Es por todo ello que el largo y tormentoso —aunque longevo— sufrimiento de los Tolstoy no refleja tanto la norma como una notable excepción, como aquellos centenarios que achacan su longevidad a los pasteles de nata o al paquete de cigarrillos que se fuman a diario.

La toxicidad del insulto

A pesar de exponerse a perder el trabajo y, muy posiblemente también, a sufrir un episodio de hipertensión, Elysa Yanowitz se mantuvo fiel a sus principios. Cierto día, un alto ejecutivo de su empresa cosmética visitó la sección de perfumería de unos grandes almacenes de la ciudad de San Francisco y ordenó a Elysa, jefa de ventas regional, que despidiera a una de sus mejores vendedoras.

Y todo ello porque, en opinión de ese ejecutivo, la vendedora en cuestión no le parecía suficientemente atractiva o, en sus propias palabras, lo suficientemente “interesante”. Yanowitz, que no sólo consideraba a la empleada como una auténtica “estrella” de las ventas, sino como una persona perfectamente presentable, consideró la orden tan injustificada como indignante y, en consecuencia, se negó a despedirla.

Yanowitz no tardó en tener problemas con el resto de sus jefes. Aunque la empresa acababa de nombrarla jefa de ventas del año, empezaron súbitamente a reprocharle todo tipo de errores, hasta que se dio cuenta de que estaban preparando el terreno para despedirla. Fue entonces cuando sufrió un ataque de hipertensión y solicitó una baja por enfermedad... que la empresa, dicho sea de paso, aprovechó para contratar a una sustituta.

Independientemente del cauce por el que discurra la demanda interpuesta por Yanowitz contra su antigua empresa (que todavía se halla pendiente de sentencia), lo cierto es que pone de relieve la posible existencia de una relación causal entre la hipertensión y el trato recibido de sus superiores.
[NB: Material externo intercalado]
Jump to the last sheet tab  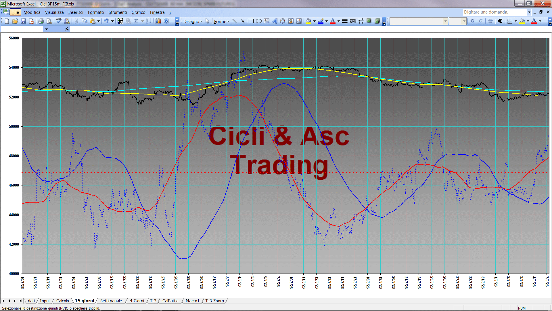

Veamos ahora los resultados de una investigación realizada en Gran Bretaña sobre la salud de trabajadores que, en días alternos, habían tenido dos jefes diferentes, uno con el que se relacionaban muy bien y otro al que temían. Los resultados de la investigación concluyeron que los días en que se hallaban bajo la supervisión del jefe temido, su presión sanguínea promedia sistólica y diastólica experimentó un ascenso de 13 y 6 puntos, respectivamente (de 113/75 a 126/81). Pese a hallarse todavía dentro del rango de lo aceptable, estas lecturas bien podrían, en el caso de perdurar, acabar provocando una hipertensión en las personas más propensas.